Odkryłem sens modlitwy we wspólnocie. Zyskałem relacje z ludźmi na poziomie innym niż dotychczas (wspólna modlitwa, modlitwa wstawiennicza).
Zupełnie się zmieniło moje podejście do ludzi związanych z kościołem. Pierwszy raz doświadczyłem też obecności Ducha Świętego podczas weekendu.
Stopniowo zaczęłam stawiać Boga na pierwszym miejscu w swoim życiu i zaczęłam dostrzegać jego działanie w życiu swoim i innych. Stałam się bardziej spokojniejsza, bardziej pewna siebie i teraz wiem, że zawsze koło mnie jest Bóg.
Odczułem Boży spokój, którego jeszcze nigdy nie odczułem. Zacząłem czytać Pismo Święte.
Zmieniła się moja modlitwa i podejście do wiary, swoich grzechów, zaczęłam czytać Pismo Święte, interesować sprawami wiary. Mam więcej radości, łatwiej mi przezwyciężać trudności.
Na każdym kolejnym spotkaniu pogłębiałam swoją więź z Jezusem i zrozumienie Jego natury w jakimś stopniu.
Mam nowe pytania.
Chyba nie doświadczyłem niczego, co „spadłoby jak grom”, ale stopniowo zacząłem zauważać, że podczas modlitwy i gdy szczególnie kusi mnie coś do złego jest jakoś inaczej. Zyskałem więcej chęci do działania, więcej odwagi do rozmów o wierze.

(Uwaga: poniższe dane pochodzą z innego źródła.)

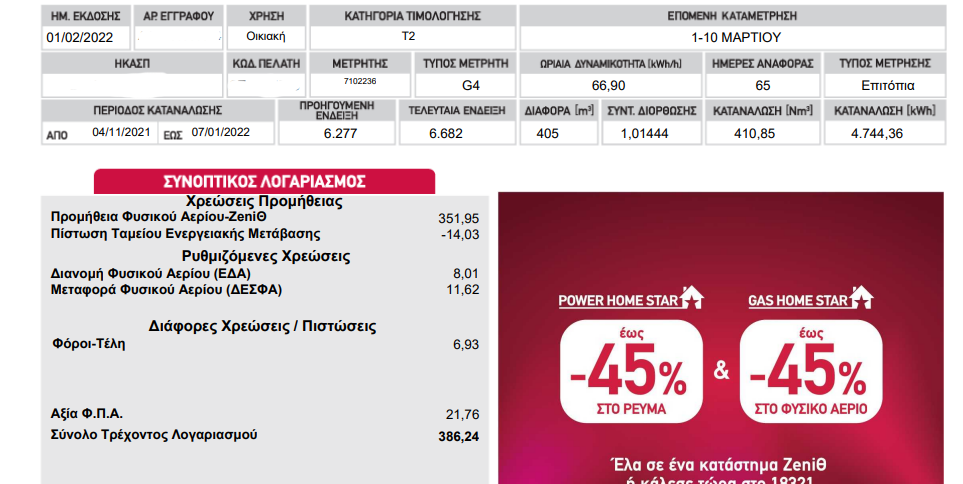Click the pricing category T2 field
This screenshot has height=484, width=963.
coord(412,37)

Poprawiły się moje relacje z rodziną.
Cały kurs jest innym doświadczeniem niż msza św. W bliższy mi sposób mogłem zapoznać się bardziej z wiarą chrześcijańską.

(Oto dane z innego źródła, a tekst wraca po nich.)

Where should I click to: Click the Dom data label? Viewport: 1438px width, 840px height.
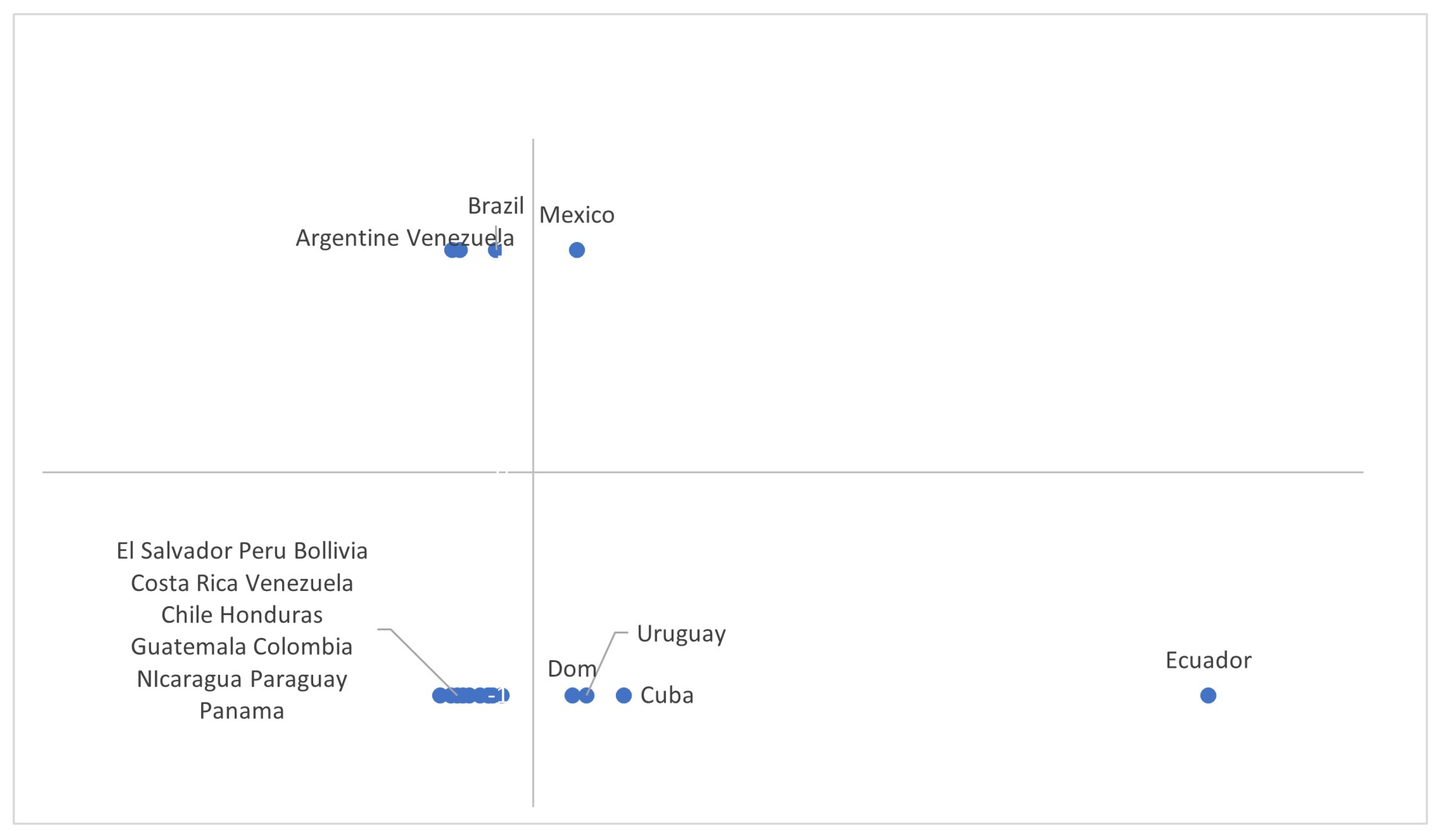tap(572, 669)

Dyskusje były super! Ludzie byli super!
Poczułam, że warto dalej pogłębiać wiarę, bo bez niej zawsze schodzę na złą drogę.
Odzyskałam wiarę. Rzadko znajduje się czas, by zagłębić się nad sensem życia duchowego. Przekonałam się do czytania Biblii.
Zrozumienie tego zagadnienia zajęło mi dużo czasu, ale potem poczułam ulgę. Mam silniejszą nadzieję na dobrze ukierunkowany rozwój.